Posted by / Saturday, 30 April 2016 / No comments

Major Accounting Concepts




ACCOUNTING CONCEPTS INCLUDE THE FOLLOWING
The Business Entity Concept
This states that, for the purposes of accounting, a business should be considered as an entity distinct from its owners. For this reason, transactions affecting the private life of the owner(s) are recorded as such and not in the businesses’ name.

The Matching or Accruals Concept
This concept states that, as far as possible, the revenue or income and expense that relates to a particular accounting season should be matched together when calculating and loss, irrespective of whether cash was received or paid. Therefore in calculating the profit of a particular period, the revenue earned in the period should be matched with the expenditure relating to the period irrespective of cash flow.

Going concern Concept        
This concept assumes that a business will continue its operation for the foreseeable future without the intention of ending business operation or liquidating.

Prudence Concept
This can also be called the conservative concept. It states that provisions should be made for possible future losses but not for profit. It is a concept which prohibits an accountant from providing for profits.

Consistency Concept
This states that, methods or policies applied in preparing and presenting financial statements should as much as possible be maintained for some years except where it is very necessary to change it.

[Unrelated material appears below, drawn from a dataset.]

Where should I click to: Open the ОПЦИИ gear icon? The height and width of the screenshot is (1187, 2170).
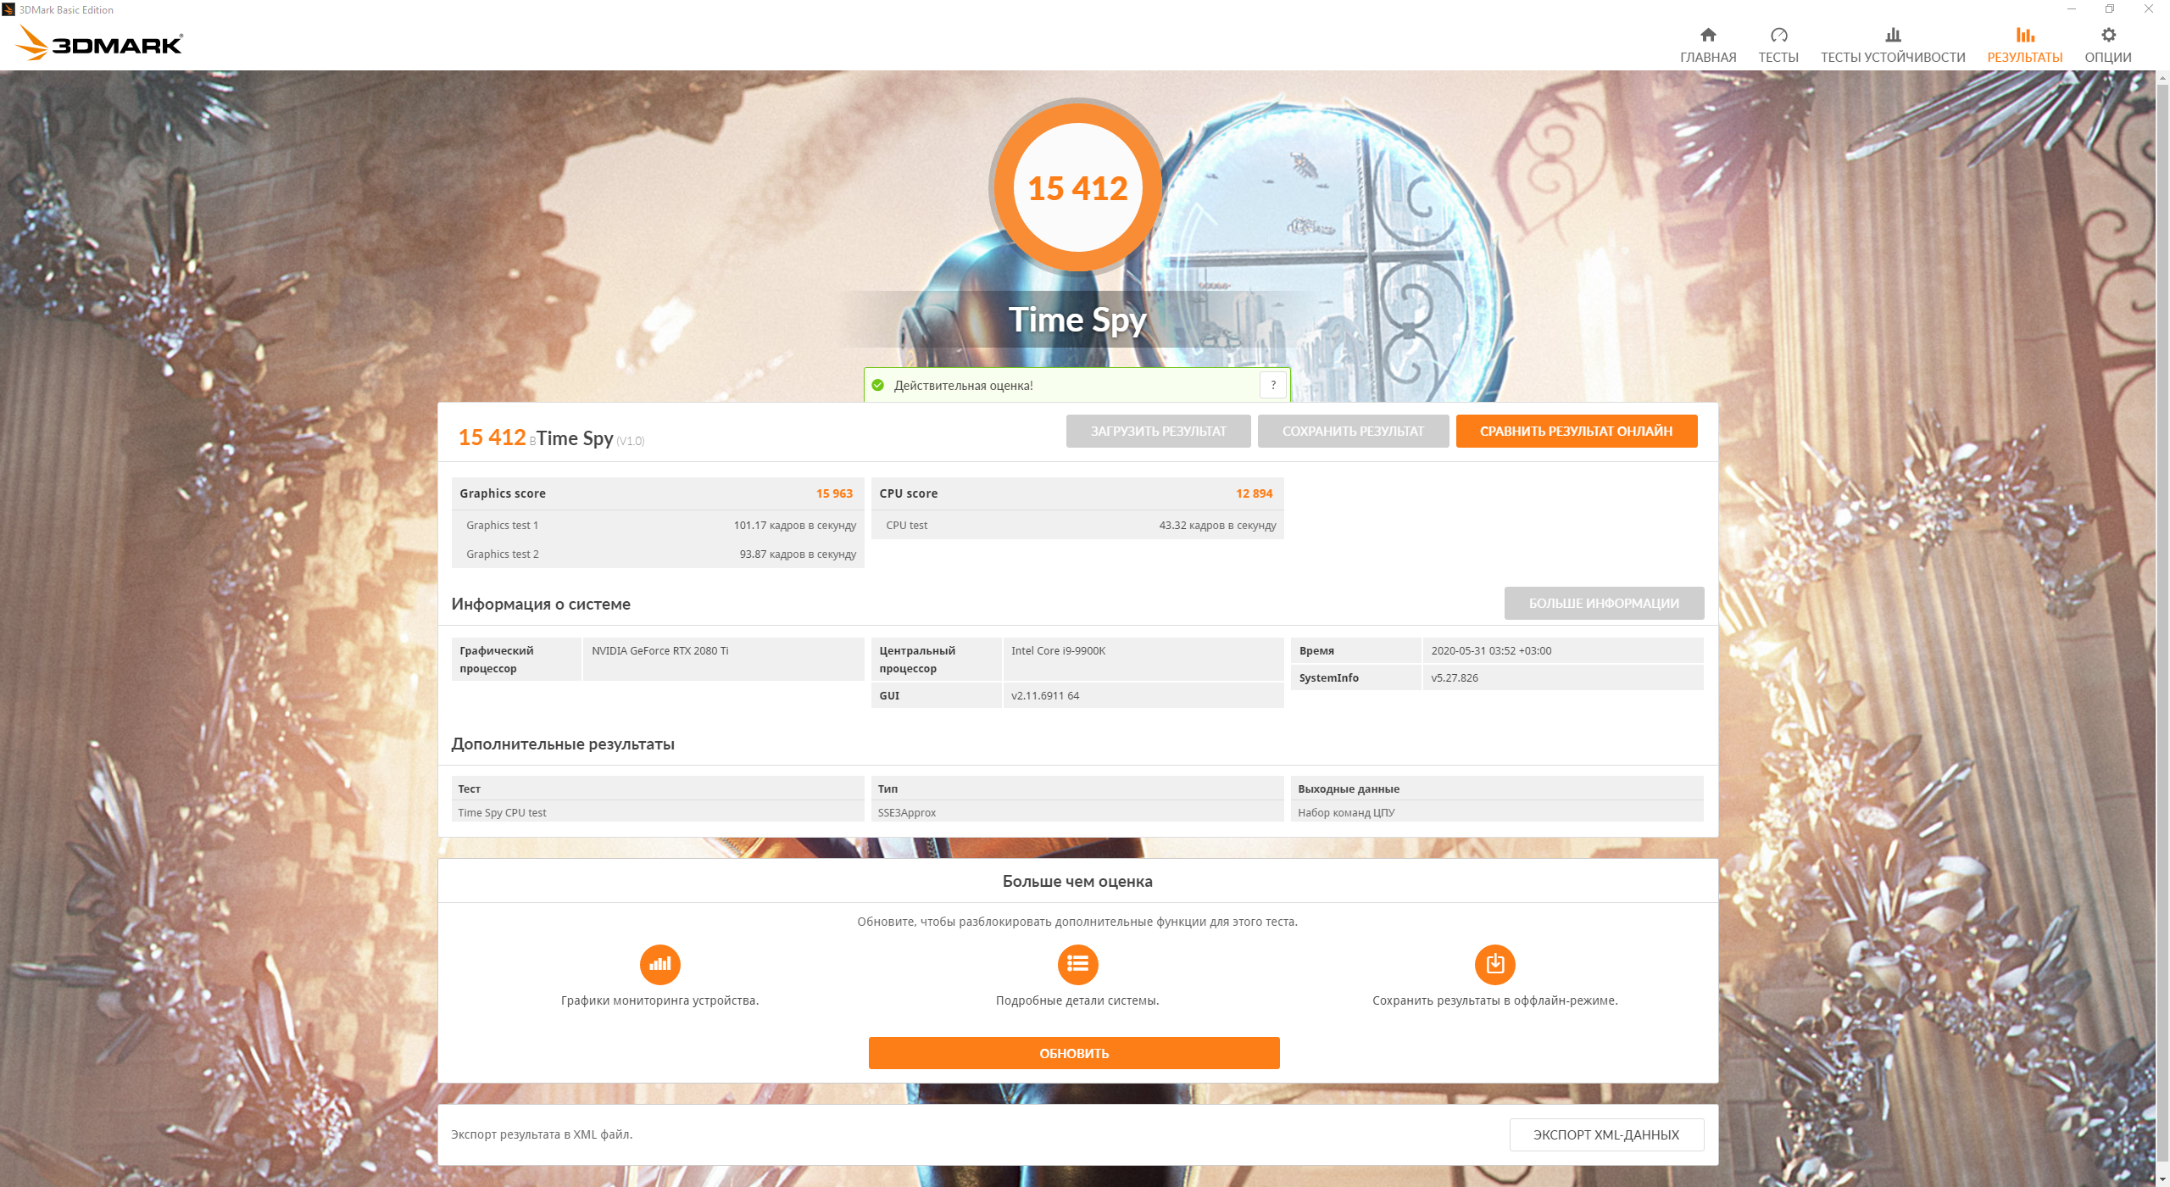(x=2107, y=35)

This makes comparability easier. 

Materiality Concept
This states that financial accounting information should be material. Information is said to be material if its capable of changing managements decision.

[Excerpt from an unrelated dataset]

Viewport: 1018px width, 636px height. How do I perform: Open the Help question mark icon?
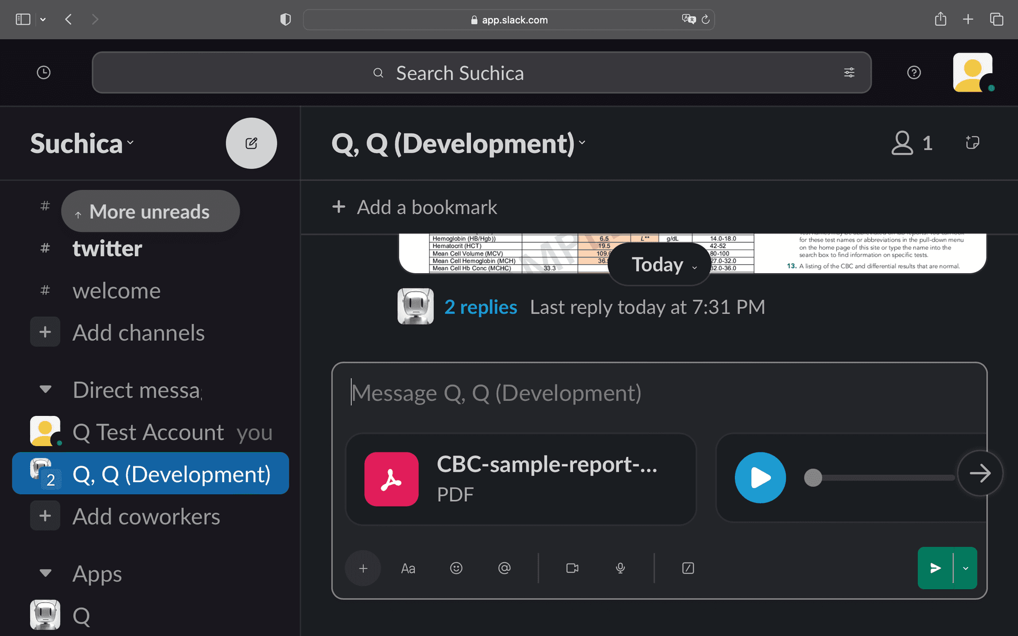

The Money Measurement Concept
This states that accounts should deal with items capable of being quantified in monetary value.  Financial information should be measurable in terms of money.

The Realisation Concept
This states that revenue and profit should be recognized in the accounts when realised in the form of cash or other assets. This means that, it is not only when cash is received that we say income has been earned but when other assets are also realized.

The Duality Concept
This states that every transaction must have two effects on the accounts. That is, one account should be debited and another account credited.  It states that every debit entry must have a corresponding credit entry and every credit must also have a corresponding debit entry.


The Historical Cost Concept
This demands that transactions are recorded at the original cost when they occurred. That is assets are recorded at the amount of cash or cash equivalent paid, or the fair value of the consideration given for them. Also liabilities are recorded at the amount of proceeds received in exchange for the obligation.

SAMPLE QUESTIONS
1. a. Define Financial Accounting.
    b. Highlight five accounting concepts.